- Directed by: Michael Clowater
- Written by: Michael Clowater
- Produced by: William Woods Brian Mason Maddy Falle
- Starring: Charlie Creed-Miles Alan Cumming Clare Coulter
- Cinematography: Stuart Campbell
- Edited by: Mikaela Bodin
- Production companies: Woods Entertainment Mason Films
- Distributed by: Game Theory Films
- Release date: September 19, 2024 (Cinéfest);
- Running time: 100 minutes
- Country: Canada
- Language: English

= Drive Back Home =

Drive Back Home is a 2024 Canadian drama film, written and directed by Michael Clowater. Set in 1970, the film stars Charlie Creed-Miles as Weldon, a blue-collar plumber from New Brunswick who has been forced to travel to Toronto to bail his estranged brother Perley (Alan Cumming) out of jail following his arrest for having sex with another man in a public park, and centres on their road trip back to New Brunswick.

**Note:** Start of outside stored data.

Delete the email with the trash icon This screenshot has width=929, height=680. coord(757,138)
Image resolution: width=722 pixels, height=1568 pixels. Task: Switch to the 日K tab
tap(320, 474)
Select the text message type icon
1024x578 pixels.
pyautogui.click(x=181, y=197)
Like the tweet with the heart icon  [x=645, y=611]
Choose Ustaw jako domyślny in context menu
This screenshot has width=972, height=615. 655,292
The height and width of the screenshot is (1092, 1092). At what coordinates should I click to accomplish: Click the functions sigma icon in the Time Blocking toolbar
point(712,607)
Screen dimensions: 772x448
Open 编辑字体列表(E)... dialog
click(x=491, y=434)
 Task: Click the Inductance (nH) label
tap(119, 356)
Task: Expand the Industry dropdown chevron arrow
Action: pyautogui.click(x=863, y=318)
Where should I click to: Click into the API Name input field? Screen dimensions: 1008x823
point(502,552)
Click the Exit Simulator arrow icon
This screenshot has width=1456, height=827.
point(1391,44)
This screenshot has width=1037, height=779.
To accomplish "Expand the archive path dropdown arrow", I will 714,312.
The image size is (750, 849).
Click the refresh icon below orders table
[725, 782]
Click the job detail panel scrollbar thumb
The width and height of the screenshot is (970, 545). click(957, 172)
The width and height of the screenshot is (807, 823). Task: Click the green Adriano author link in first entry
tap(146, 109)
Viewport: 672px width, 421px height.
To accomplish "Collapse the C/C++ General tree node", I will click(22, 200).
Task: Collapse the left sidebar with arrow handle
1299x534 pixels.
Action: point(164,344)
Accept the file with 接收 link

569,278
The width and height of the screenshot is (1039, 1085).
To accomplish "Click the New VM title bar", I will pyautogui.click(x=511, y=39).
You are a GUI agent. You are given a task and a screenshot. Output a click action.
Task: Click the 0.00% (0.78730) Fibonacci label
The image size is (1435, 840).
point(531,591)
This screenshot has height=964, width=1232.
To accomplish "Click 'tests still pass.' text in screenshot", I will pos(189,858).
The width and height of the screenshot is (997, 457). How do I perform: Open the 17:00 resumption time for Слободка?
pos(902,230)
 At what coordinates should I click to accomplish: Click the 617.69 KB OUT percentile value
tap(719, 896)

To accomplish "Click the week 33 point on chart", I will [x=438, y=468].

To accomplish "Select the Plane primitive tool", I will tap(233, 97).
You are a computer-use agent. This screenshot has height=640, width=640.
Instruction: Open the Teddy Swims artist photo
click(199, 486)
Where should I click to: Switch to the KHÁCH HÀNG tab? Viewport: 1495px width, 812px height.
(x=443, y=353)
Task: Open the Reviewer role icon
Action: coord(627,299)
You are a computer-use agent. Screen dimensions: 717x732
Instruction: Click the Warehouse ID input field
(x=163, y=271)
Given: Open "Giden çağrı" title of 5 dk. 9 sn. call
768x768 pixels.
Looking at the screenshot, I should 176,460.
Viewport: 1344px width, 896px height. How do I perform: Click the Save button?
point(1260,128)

The cast also includes Clare Coulter, Sprague Grayden, Gray Powell, Judah Davidson, Guy Sprung, Alexandre Bourgeois, Anthony Jones Nestoras, Gord Rand, Brian Bisson, Thomas Mitchell, Jennifer Carroll, Deborah Tennant, Dan Beirne, David Assinewai, Jayden Kirton, Joe Drinkwalter, Cameron Nicoll and Jude Zappala in supporting roles.

==Production==
The film was based on the true story of Clowater's grandfather Ernie and great-uncle Hedley, with coverage of the film noting that it was a common tactic of police in the era to deal with arrests of gay men by having a family member come pick the person up in lieu of jail time, thus effectively outing the gay man to their families involuntarily.

Although a first-time film director, Clowater was able to leverage his established international connections as a director of television advertising to secure the casting of Cumming and Creed-Miles in the lead roles.

Production on the film began in winter 2023 in North Bay, Ontario.

==Distribution==
The film premiered at the 2024 Cinéfest Sudbury International Film Festival.

It was subsequently screened at the 2024 Calgary International Film Festival, where it won the audience award for Canadian narrative features.